3.2 O esvaziamento político e tentativas de regresso do sujeito

Política refere-se ao conjunto de práticas, discursos e instituições que procuram estabelecer uma certa ordem e organizar a coexistência humana em condições que são sempre potencialmente conflituosas

Chantal Mouffe

Para Crouch (2004), a pós-democracia já começou, haja vista os processos eleitorais marcados por discussões eleitorais superficiais que não passam de espetáculo organizado por especialistas em ferramentas e técnicas de comunicação. A maior parte das pessoas é passiva e pouco participativa dependendo das sinalizações de persuasão eleitoral.

O diagnóstico de uma crescente apatia política por parte dos cidadãos das democracias avançadas fora formulado, já na década de 1970, a partir de perspectivas diferentes ou até opostas de Habermas e Luhmann. Apesar de passados quase cinquenta anos, esse diagnóstico não foi desmentido, ao contrário, tornou-se ainda mais importante na análise sociológica e política (PINZANI, 2013).

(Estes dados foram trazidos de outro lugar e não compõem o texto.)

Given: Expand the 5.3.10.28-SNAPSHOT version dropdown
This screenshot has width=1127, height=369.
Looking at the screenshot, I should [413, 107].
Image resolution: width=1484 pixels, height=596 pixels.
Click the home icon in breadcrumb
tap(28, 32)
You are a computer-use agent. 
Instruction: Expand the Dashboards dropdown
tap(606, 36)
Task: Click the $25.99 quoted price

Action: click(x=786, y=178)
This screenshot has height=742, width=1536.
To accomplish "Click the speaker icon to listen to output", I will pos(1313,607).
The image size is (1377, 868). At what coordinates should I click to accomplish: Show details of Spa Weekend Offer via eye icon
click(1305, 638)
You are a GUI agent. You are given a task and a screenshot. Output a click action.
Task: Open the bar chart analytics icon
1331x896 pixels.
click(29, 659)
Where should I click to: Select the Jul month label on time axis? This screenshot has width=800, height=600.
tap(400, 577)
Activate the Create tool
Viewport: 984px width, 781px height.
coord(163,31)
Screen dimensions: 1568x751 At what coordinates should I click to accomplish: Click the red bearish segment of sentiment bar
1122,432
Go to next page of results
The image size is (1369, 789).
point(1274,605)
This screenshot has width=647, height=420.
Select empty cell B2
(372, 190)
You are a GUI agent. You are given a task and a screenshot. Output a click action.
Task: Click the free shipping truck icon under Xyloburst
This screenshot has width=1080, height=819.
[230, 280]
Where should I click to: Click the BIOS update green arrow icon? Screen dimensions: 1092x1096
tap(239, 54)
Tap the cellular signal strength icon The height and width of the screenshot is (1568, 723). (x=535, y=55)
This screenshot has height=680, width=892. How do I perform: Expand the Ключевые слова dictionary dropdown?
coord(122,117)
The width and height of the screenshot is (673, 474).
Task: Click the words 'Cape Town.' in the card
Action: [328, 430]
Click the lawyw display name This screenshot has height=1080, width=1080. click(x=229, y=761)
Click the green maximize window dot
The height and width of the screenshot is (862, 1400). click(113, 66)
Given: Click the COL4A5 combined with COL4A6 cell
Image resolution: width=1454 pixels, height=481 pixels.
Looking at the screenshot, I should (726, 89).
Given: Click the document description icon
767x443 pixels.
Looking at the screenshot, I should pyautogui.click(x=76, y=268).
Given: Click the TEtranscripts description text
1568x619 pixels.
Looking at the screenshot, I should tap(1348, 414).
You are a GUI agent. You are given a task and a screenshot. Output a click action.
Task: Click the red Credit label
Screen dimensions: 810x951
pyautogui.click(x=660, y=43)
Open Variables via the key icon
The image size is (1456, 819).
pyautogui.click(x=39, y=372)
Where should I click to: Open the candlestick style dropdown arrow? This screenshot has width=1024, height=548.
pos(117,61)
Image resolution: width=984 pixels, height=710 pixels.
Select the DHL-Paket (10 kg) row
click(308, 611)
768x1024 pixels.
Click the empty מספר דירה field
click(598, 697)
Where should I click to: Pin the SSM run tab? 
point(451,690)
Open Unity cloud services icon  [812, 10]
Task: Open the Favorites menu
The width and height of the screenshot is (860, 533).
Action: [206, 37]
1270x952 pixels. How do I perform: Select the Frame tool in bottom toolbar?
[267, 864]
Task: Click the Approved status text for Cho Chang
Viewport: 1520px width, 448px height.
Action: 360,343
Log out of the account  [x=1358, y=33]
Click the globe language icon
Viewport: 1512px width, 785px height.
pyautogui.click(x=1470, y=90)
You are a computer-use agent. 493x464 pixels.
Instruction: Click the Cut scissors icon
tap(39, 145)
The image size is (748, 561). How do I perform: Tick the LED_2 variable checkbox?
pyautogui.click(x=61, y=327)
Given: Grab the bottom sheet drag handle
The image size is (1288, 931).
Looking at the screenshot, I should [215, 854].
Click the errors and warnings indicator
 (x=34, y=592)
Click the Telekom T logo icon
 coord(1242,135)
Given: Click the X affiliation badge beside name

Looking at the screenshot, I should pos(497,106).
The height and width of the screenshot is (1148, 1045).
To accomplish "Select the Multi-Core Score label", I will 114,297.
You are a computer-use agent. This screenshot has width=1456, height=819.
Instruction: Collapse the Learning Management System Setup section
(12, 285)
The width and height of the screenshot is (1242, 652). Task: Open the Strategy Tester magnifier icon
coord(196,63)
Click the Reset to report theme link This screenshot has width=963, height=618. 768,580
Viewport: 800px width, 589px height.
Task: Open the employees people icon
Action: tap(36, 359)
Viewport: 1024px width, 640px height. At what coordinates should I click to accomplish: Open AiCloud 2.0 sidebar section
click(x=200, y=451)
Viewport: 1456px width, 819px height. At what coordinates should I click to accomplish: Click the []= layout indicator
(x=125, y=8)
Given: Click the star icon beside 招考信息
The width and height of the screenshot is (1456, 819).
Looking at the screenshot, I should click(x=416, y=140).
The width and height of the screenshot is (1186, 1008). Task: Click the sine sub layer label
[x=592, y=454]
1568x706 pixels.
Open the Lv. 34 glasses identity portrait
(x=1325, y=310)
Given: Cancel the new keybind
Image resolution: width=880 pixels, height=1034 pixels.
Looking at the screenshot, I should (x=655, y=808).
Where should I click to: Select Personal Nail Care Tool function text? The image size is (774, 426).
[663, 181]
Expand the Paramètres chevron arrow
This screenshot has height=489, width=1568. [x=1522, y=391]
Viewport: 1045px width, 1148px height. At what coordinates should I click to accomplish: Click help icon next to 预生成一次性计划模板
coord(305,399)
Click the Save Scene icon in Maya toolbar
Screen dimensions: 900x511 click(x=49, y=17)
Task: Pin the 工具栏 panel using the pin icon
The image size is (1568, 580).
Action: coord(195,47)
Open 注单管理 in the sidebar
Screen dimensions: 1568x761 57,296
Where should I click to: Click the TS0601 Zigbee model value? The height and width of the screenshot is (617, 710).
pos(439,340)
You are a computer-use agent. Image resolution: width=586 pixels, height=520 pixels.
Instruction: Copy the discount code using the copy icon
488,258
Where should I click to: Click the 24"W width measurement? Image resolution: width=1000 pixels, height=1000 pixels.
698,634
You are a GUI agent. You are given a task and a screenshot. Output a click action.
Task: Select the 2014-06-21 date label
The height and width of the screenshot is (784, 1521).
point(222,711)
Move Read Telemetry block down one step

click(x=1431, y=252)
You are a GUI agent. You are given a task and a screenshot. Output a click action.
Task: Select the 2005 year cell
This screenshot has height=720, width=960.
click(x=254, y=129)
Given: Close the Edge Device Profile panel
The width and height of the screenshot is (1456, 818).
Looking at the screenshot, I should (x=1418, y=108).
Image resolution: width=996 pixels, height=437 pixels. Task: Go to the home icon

Pinzani (2013) faz uma reflexão sobre os limites do modelo de democracia deliberativa e questiona também se é desejável ou não uma maior participação política. Para o autor, a participação cidadã só se faz relevante com exercício concreto da soberania popular, não somente no exercício pontual do poder constituinte. Em segundo lugar, seria necessário primeiramente resgatar a dimensão social da liberdade individual. “Em outras palavras, seria necessário fortalecer as formas de participação direta no processo decisório. Ao mesmo tempo, contudo, não devemos pensar que a participação cidadã se esgote em atos como o de votar em uma eleição ou referendo” (PINZANI, 2013, p. 144).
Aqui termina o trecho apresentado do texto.